A decisão de quebrar uma regra clássica das inscrições universitárias levou um estudante a ser aceito em duas das instituições mais prestigiadas do mundo: Yale University e Stanford University. A escolha de escrever sobre sua mãe, em vez de focar exclusivamente em si mesmo, chamou atenção dos avaliadores.
O caso, protagonizado por Brian Zhang, reforça uma discussão crescente no universo acadêmico: até que ponto regras rígidas devem ser seguidas em processos seletivos altamente competitivos?
Por que quebrar regra de inscrição pode funcionar?
Tradicionalmente, orientadores acadêmicos recomendam que candidatos evitem centrar suas redações em outras pessoas. A lógica é simples: a avaliação deve destacar o próprio candidato, suas conquistas e perspectivas.

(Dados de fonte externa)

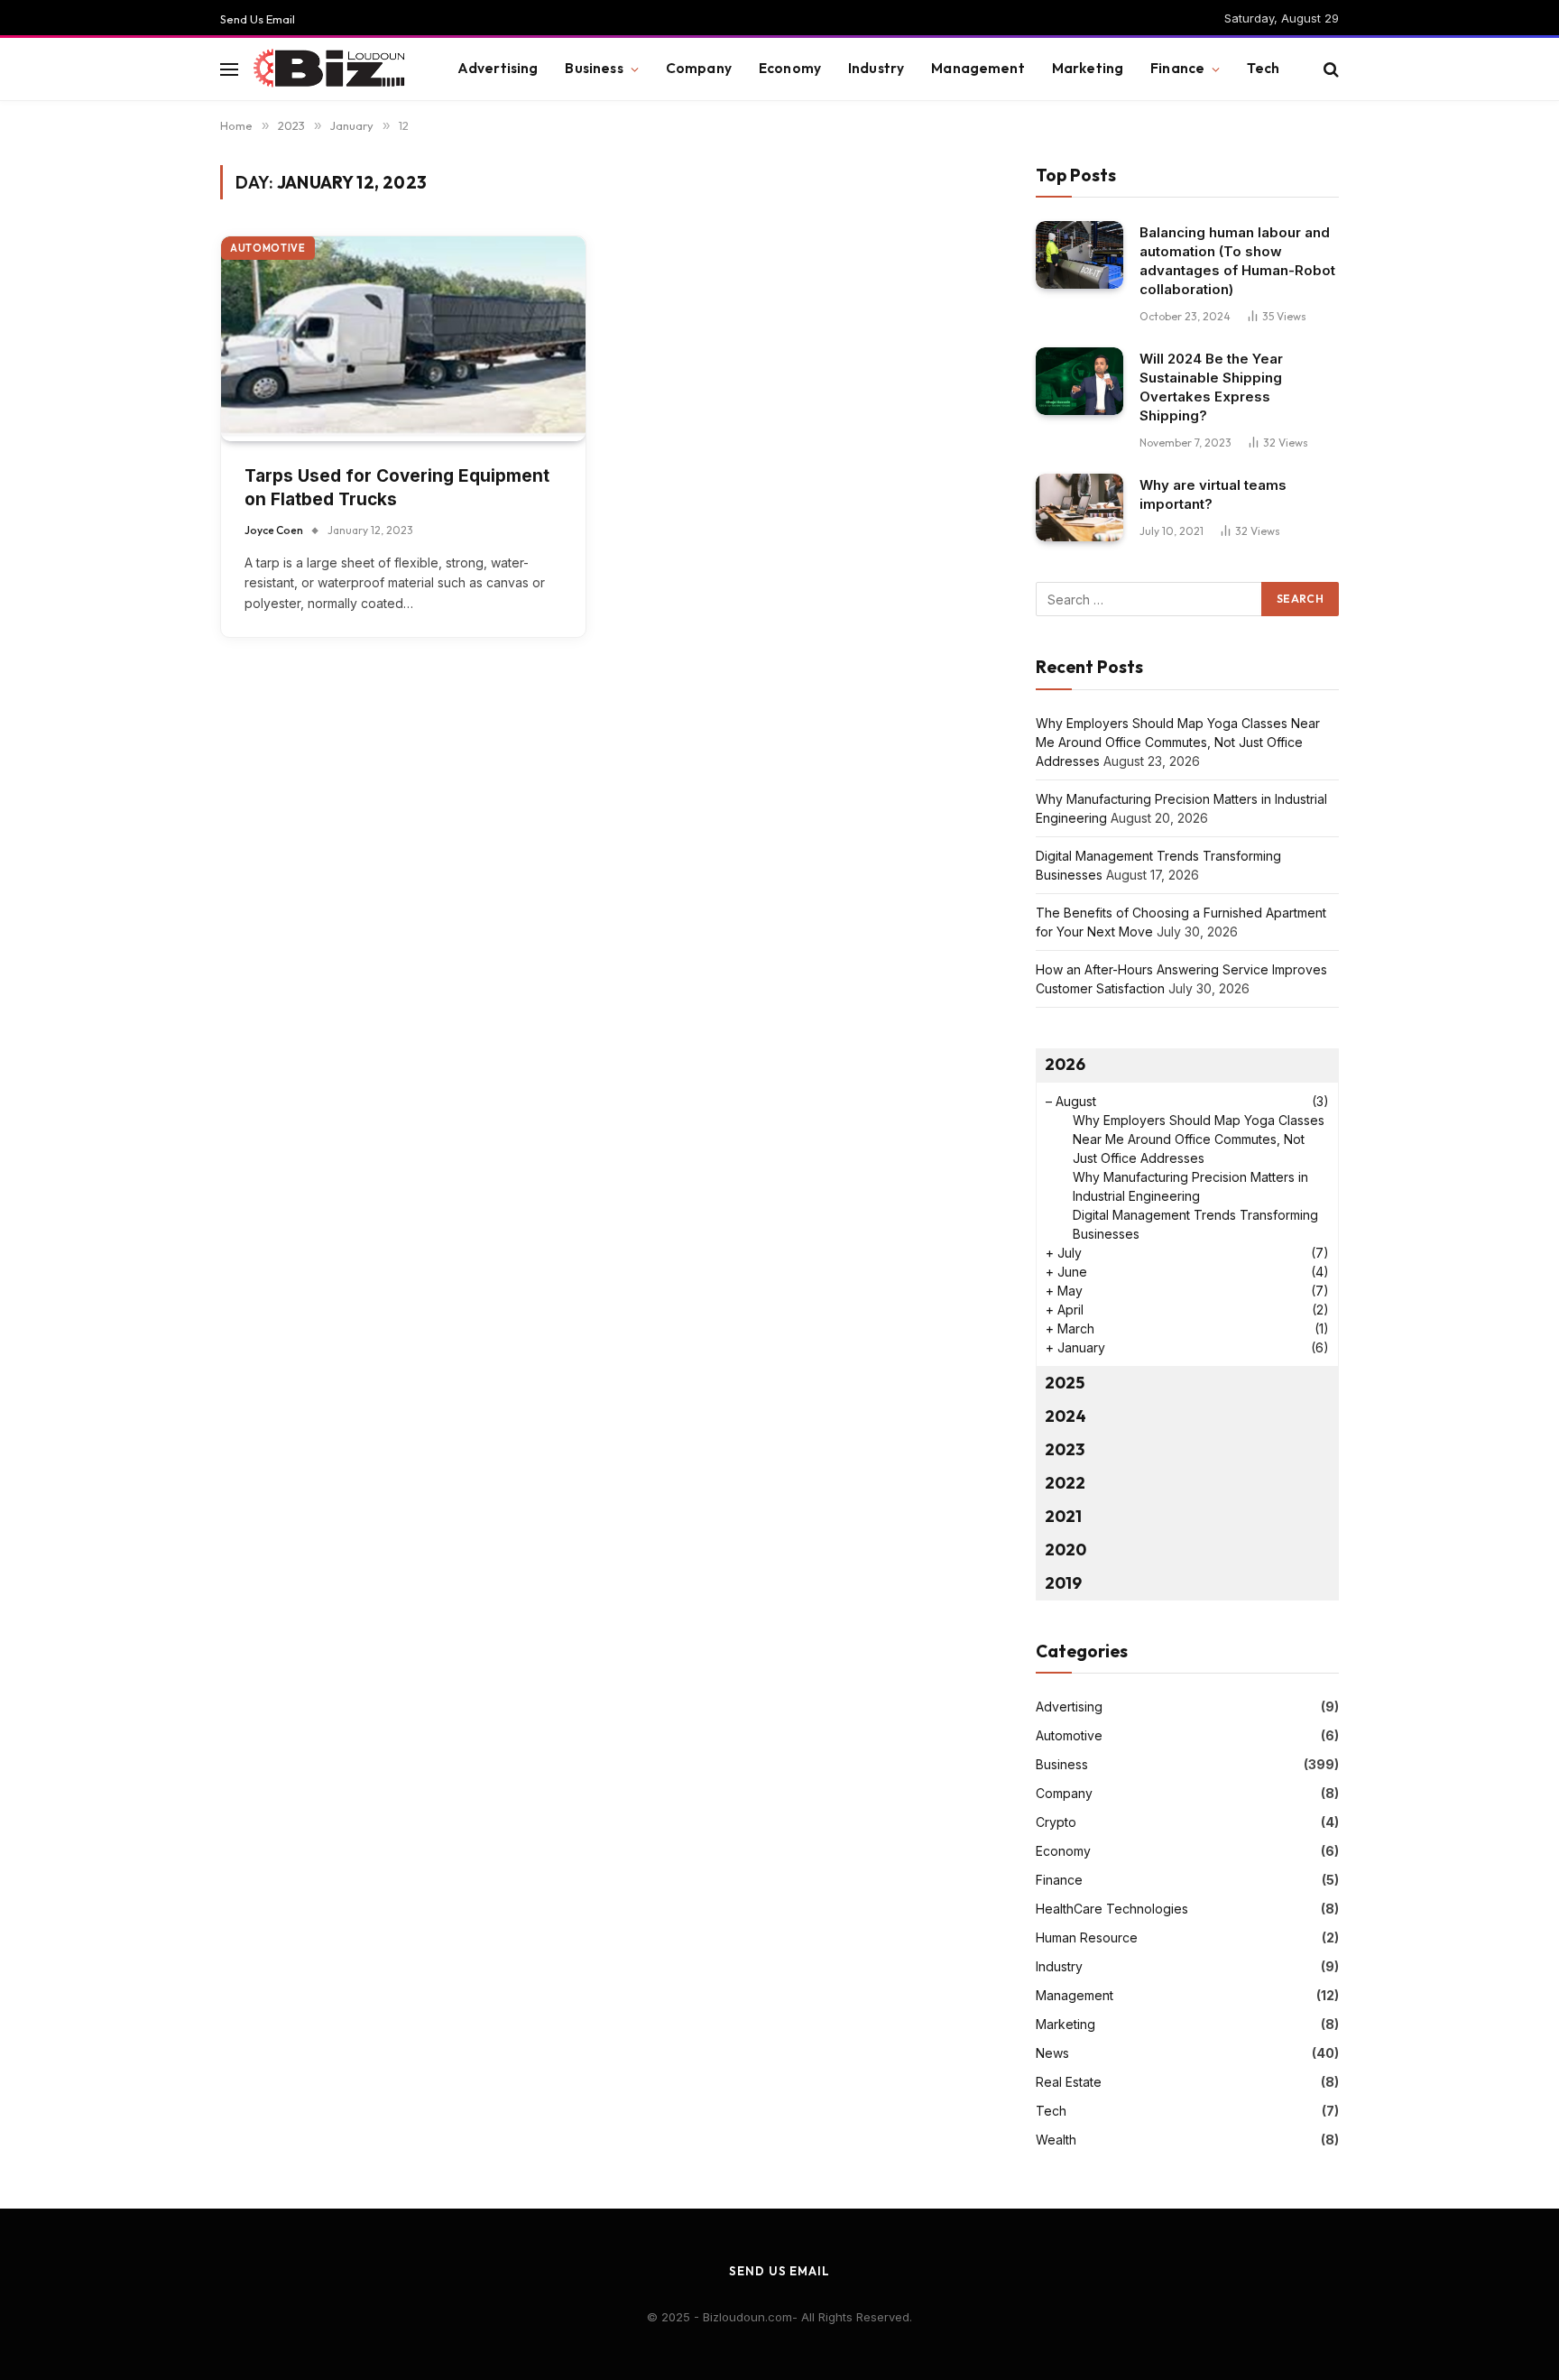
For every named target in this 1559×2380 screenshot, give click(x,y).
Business (594, 68)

No entanto, ao quebrar essa regra de inscrição, Brian apresentou algo raro: autenticidade emocional. Em seu ensaio para Yale, ele explorou a relação complexa com a mãe, marcada por amor prático, silêncios e sacrifícios.
Segundo relatos do próprio estudante, avaliadores destacaram o impacto do texto. A responsável pelas admissões em Yale afirmou que o que mais chamou atenção foi “o amor genuíno demonstrado”. Já em Stanford, um entrevistador destacou a maturidade emocional presente na narrativa.
Ou seja, mais do que seguir fórmulas, o diferencial esteve na profundidade da história.

O que a história com a mãe revelou aos avaliadores?
A narrativa construída por Brian não foi apenas sentimental. Ela trouxe elementos concretos de formação pessoal e vocacional.
Entre os pontos que mais se destacaram:
- Experiência como voluntário em centros para idosos
- Interesse pela medicina inspirado por conflitos familiares
- Capacidade de lidar com diferenças de visão de mundo
- Empatia com pacientes em situações vulneráveis
- Reflexão sobre ausência, cuidado e pertencimento
Esses fatores ajudaram a transformar uma história pessoal em evidência de competências valorizadas em áreas como medicina e ciências humanas.
Além disso, o texto abordou temas universais — como envelhecimento, cuidado e relações familiares — que ampliam a conexão com o leitor.
Como a autenticidade impacta inscrições em universidades?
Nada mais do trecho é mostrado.